Technology is strong. Initially, it looked like investors making a flight to an area of the market where credit issues would not loom as large, now it seems a sustained run driven by restlessness elsewhere in the market, and genuine strength in the sector.

Global growth looks comfortable. I was interested to see that the US now accounts for roughly 40% of the world's market cap. This means, among other things, that some relief from domestic turmoil may be sought overseas - where quasi-independence from US markets is possible.

Cons: Inflation, housing, consumer debt, China, irresponsible federal monetary policy, time lag on the market

Several of these issues are addressed in the Interest rate discussion above. Suffice it to say that the credit/inflation/domestic growth/consumer debt beast is a tangle too complicated for one such as myself to unwind. I do believe though, that the ultimate conclusion of this mess is a bad winter. The catalyst for a market plunge could very well be poor holiday shopping returns.
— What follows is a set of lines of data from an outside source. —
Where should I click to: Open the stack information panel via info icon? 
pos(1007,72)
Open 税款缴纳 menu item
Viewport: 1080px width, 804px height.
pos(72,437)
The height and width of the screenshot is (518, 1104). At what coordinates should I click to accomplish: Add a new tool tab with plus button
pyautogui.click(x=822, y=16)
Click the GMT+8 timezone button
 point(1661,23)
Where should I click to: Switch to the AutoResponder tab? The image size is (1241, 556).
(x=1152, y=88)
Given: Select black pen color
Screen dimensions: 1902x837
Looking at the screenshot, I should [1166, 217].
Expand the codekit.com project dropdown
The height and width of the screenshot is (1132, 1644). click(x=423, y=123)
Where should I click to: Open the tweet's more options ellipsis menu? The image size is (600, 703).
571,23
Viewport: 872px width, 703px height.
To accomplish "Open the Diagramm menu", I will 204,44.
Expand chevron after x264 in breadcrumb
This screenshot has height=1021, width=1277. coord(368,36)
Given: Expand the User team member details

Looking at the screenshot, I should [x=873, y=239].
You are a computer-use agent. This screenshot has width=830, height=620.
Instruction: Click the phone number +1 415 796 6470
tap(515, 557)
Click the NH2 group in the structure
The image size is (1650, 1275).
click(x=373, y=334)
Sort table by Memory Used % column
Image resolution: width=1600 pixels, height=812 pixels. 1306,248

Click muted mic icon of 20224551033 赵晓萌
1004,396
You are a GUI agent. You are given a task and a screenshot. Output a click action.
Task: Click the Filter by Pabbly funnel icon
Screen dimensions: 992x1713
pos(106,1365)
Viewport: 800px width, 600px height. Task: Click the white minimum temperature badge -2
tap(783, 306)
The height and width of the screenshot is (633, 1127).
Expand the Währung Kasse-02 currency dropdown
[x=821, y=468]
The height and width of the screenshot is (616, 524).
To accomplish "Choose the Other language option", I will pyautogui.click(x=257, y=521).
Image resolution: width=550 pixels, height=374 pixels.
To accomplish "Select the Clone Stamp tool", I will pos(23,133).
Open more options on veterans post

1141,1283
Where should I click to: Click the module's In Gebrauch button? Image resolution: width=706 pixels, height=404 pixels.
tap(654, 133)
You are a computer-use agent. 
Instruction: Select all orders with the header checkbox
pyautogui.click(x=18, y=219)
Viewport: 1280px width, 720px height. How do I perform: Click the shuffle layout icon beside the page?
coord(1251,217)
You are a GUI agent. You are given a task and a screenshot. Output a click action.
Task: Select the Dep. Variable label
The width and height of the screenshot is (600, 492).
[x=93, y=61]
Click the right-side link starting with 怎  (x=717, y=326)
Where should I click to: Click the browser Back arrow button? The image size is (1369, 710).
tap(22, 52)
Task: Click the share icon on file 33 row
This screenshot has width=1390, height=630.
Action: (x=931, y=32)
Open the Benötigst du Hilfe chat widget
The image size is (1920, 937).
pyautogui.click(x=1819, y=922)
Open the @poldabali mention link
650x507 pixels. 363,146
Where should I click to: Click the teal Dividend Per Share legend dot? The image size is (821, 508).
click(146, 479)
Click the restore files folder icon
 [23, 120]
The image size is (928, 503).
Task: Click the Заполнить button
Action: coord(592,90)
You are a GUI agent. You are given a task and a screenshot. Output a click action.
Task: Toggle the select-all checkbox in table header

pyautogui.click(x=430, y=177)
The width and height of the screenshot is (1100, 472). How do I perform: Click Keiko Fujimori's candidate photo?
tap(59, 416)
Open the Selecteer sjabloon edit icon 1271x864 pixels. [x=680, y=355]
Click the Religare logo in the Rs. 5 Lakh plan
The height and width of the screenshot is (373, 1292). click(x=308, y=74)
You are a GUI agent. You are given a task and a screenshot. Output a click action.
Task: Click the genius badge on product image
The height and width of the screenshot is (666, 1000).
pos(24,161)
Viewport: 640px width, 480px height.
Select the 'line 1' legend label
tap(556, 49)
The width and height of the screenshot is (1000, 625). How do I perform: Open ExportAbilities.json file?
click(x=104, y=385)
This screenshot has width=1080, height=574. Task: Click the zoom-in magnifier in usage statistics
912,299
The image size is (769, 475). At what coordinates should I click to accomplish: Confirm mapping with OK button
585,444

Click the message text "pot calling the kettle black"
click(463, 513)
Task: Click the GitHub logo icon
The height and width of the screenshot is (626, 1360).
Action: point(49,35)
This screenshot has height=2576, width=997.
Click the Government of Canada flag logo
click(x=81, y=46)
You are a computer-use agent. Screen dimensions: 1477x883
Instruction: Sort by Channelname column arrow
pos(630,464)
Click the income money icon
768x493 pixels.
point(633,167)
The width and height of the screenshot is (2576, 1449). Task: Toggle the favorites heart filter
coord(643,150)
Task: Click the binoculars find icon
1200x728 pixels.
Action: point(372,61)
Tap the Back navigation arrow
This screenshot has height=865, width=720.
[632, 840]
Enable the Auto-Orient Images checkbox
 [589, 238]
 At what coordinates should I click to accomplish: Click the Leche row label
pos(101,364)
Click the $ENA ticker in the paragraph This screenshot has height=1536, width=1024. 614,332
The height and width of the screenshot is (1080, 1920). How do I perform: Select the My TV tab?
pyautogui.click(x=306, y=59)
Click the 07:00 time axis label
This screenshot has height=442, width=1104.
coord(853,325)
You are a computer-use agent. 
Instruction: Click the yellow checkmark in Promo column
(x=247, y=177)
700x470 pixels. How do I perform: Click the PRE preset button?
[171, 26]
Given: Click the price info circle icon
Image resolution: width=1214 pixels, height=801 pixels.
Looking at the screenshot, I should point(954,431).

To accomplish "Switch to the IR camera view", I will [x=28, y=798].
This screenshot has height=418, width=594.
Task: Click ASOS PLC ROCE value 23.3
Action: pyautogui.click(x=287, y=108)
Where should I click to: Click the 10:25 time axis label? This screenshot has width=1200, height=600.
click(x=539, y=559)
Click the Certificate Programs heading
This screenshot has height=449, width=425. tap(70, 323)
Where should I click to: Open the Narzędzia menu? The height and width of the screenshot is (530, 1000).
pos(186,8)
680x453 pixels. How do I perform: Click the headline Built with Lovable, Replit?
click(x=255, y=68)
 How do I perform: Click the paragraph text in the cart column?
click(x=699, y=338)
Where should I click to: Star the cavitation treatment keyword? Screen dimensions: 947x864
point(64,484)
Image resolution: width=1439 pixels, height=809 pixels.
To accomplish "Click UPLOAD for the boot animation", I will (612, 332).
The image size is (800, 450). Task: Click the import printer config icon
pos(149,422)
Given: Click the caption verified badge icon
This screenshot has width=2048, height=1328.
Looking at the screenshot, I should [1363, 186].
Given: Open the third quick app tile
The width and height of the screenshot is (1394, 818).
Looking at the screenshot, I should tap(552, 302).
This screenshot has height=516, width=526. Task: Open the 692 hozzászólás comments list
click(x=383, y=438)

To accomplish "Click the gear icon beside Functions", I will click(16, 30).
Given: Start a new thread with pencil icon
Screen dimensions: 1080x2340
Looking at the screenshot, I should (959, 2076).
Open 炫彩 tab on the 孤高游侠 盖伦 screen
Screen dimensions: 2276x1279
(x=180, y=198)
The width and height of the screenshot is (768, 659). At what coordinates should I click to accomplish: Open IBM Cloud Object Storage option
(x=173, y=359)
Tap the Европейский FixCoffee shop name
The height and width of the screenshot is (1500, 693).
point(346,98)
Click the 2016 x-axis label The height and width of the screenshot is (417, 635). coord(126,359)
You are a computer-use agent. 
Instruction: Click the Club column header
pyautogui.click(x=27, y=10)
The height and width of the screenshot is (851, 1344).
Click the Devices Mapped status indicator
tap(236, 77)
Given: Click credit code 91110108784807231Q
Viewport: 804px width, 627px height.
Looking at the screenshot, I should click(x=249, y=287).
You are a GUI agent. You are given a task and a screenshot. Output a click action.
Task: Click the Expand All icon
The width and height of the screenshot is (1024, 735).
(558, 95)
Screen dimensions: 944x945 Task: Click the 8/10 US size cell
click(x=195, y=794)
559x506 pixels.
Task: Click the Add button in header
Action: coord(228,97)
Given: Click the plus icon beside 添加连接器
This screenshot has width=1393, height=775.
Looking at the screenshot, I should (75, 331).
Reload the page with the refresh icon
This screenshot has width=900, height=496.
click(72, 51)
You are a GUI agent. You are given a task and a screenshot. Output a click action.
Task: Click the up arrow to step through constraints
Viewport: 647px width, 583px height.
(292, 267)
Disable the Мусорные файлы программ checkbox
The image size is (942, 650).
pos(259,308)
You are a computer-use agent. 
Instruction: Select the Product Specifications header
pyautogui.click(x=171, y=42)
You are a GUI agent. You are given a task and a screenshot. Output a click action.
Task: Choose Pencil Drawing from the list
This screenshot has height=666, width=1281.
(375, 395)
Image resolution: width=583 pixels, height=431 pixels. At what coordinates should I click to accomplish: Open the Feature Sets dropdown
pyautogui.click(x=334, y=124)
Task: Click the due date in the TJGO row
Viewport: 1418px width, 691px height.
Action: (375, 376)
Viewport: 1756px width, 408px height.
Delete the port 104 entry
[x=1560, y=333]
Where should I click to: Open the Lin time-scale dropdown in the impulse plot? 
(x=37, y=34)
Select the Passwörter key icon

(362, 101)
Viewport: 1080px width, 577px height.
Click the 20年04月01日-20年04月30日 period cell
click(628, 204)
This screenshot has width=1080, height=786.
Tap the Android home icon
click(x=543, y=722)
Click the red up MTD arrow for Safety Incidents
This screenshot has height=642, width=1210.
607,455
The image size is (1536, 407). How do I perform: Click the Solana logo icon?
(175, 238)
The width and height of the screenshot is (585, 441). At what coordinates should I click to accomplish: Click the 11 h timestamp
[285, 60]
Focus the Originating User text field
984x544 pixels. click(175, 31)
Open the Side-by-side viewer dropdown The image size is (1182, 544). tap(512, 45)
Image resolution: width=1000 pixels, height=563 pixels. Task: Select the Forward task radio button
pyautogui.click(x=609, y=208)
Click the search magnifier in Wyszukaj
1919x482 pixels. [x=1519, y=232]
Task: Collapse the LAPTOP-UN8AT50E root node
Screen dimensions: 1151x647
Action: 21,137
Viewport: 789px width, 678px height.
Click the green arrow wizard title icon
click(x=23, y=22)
I think this is quite possible as consumer default rates work their way through the system and finally show up at the doorstep of companies (that are still rolling thanks to shortsighted Fed policy and last year's great profits). When the buck finally stops, it will be the consumers who find it on their desk. This is my great fear: inflation is real, debt is real, and the base that supports the corporate apparatus gets hit from both sides and, oh yeah, those interest rates are too low to stop it. We need interest rate stability. Greenspan (trough no fault of his own) cut rates for too long too consistently and now we've raised and lowered them too frequently.

China's rising core costs of food and energy should export itself along with all those toys to the US in the form of higher prices. How significant is this trend?

I have a whole take on the real estate market, which I happen to know something about, and plenty more to come. I would also like to do a comparison of some basic investment vehicles as compared to an index or two and adjust these for risk. This should give us an idea about how to invest my money.